Bu köşede bölgedeki olası riskleri ve PKK'nın silah bırakacağını kaleme aldığımızda henüz Devlet Bahçeli DEM Partililerle tokalaşmamıştı. 9 Eylül 2024'te yazdıklarımız önceki ve sonraki yazılarla büyük fotoğrafı ortaya koyuyordu.
Bugün Türk kamuoyunda hala şüpheyle bakılan bir sürecin eşiğindeyiz. Süleymaniye'den gelecek görüntüler bölgede yeni bir dönemin işaret fişeği olacak. Irak sınırlarında mevcut 14200 PKK militanının silah bırakmasının sembolik göstergesi mahiyetindeki seremoni dünya medyasının dikkatini buraya çekecek.
Terör örgütü PKK'nın Öcalan'ın çağrısıyla geldiği bu süreç elbette içerden çok dışardaki gelişmelerle ilgili. Bölgede İran'ın etkisi henüz bitmedi. Lübnan ve Suriye'den sonra Irak'ın istikrara kavuşması için bir baskı olduğu gerçek. Küresel sistem İran'ı sınırlarına çekerken en belirgin baskıyı Irak'ta yapacak görünüyor. İşgal süreci ve ardından 2005 anayasası sonrası şekillenen Irak'ın Orta Doğu ticaret aksındaki rolü pekiştirilmek zorunda görünüyor.
Bölgede İran'ın kabına çekilmeye zorlanacağı en kritik hat Irak olacak. Bağdat üzerinde Şiiliği araçsallaştıran ve Körfez'deki etkisini sürdüren Tahran'ın etkisi burada kırılacak görünüyor.

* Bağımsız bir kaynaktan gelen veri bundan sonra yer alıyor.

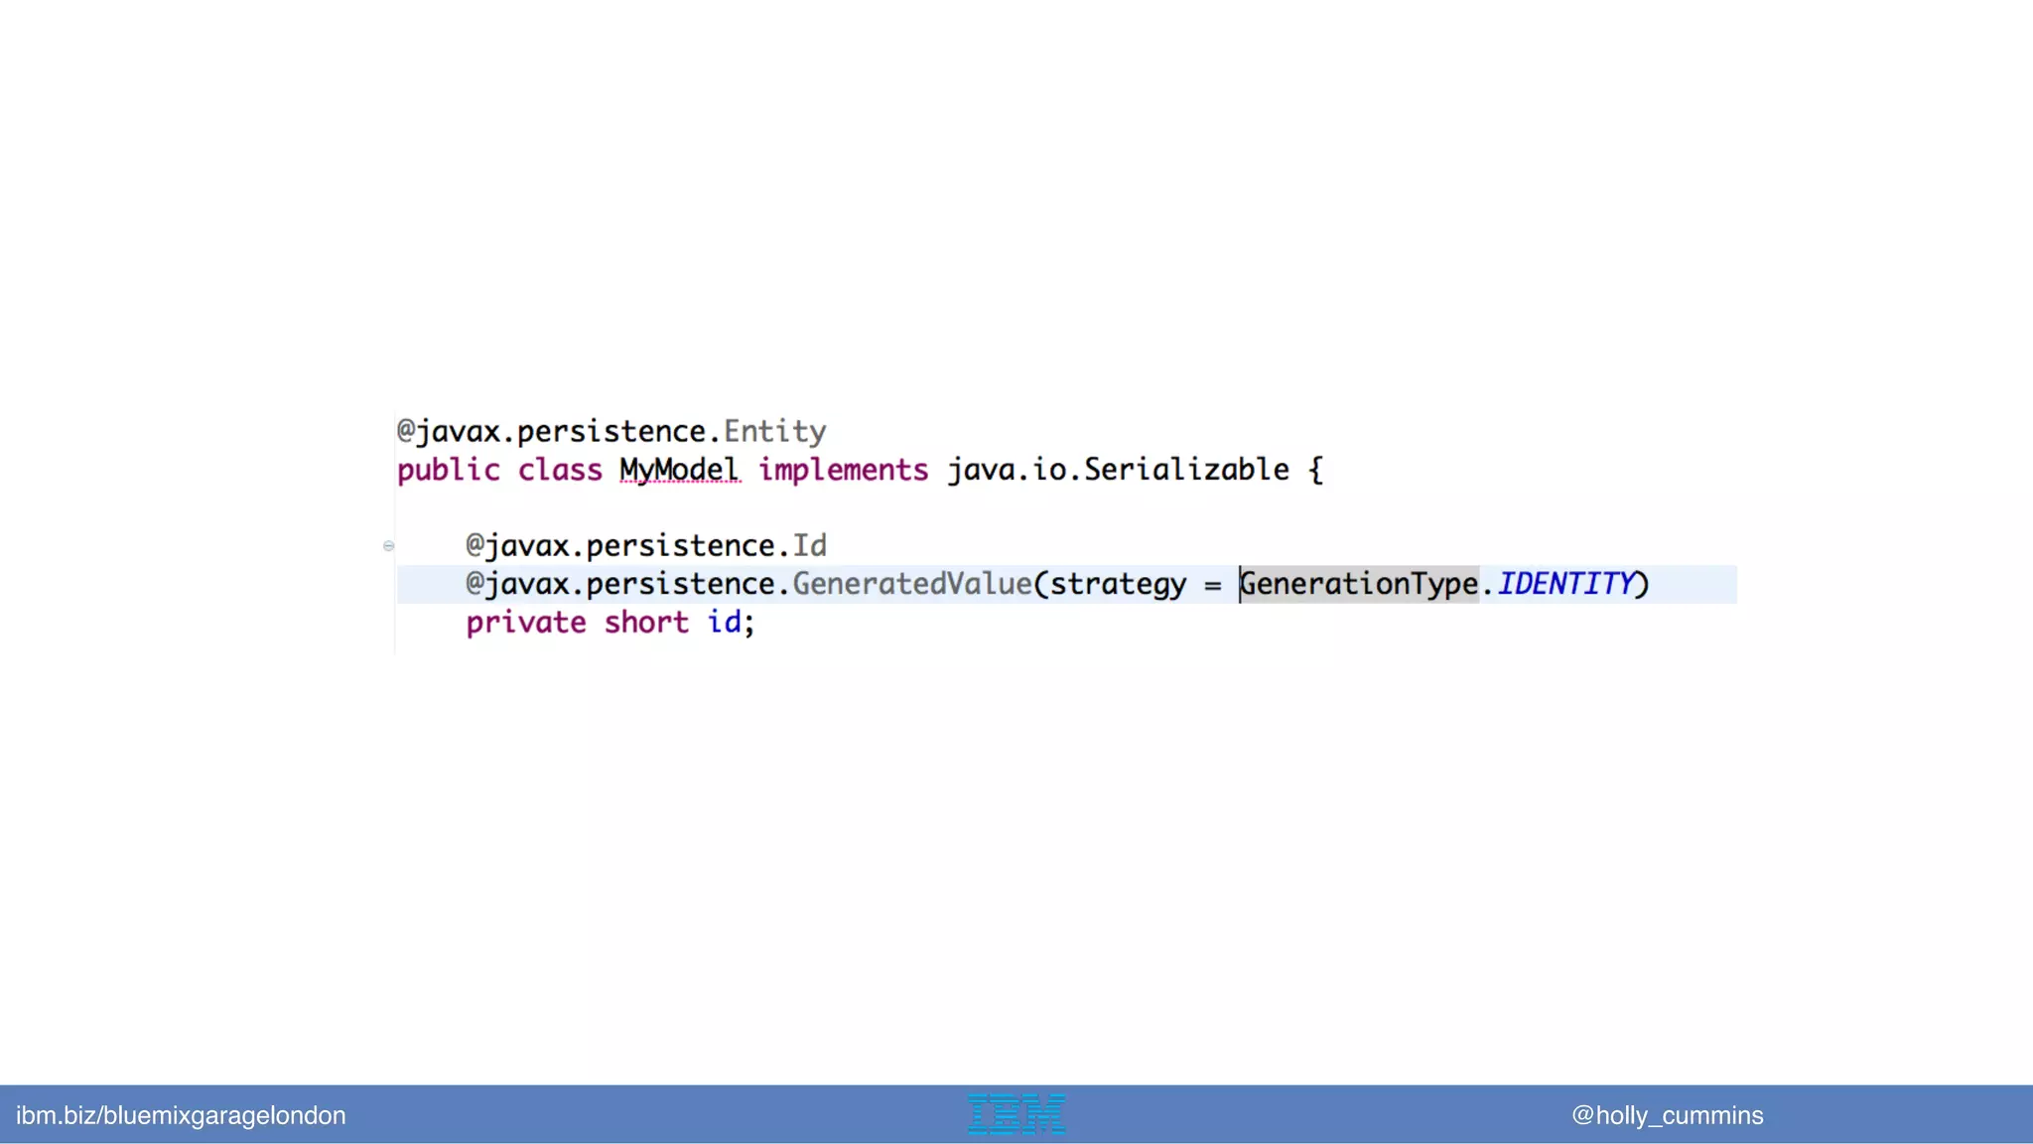This screenshot has width=2033, height=1144.
Task: Click the underlined MyModel class name
Action: pos(679,470)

MİT Başkanı İbrahim Kalın'ın Irak temaslarını ve bölgedeki Arap-Kürt aktörlerin Sünni eksendeki varlığını bu cihetle okumalıyız.
Irak'ın yıllardır yaşadığı istikrarsızlık ve Bağdat'ın Erbil'le yaşadığı krizler Ankara'nın önereceği formüllerle bir yeni düzene evrilebilir mi?
Önümüzde sorular dururken küresel aktörlerin yaşadığı gerilim ve Irak'taki rekabet bölge aktörlerini buraya odaklıyor. İçerde hem Türklerin hem de Kürtlerin meseleye daha geniş bakma zamanı gelmedi mi? Bölgesel ittifaka herkes hazır mı?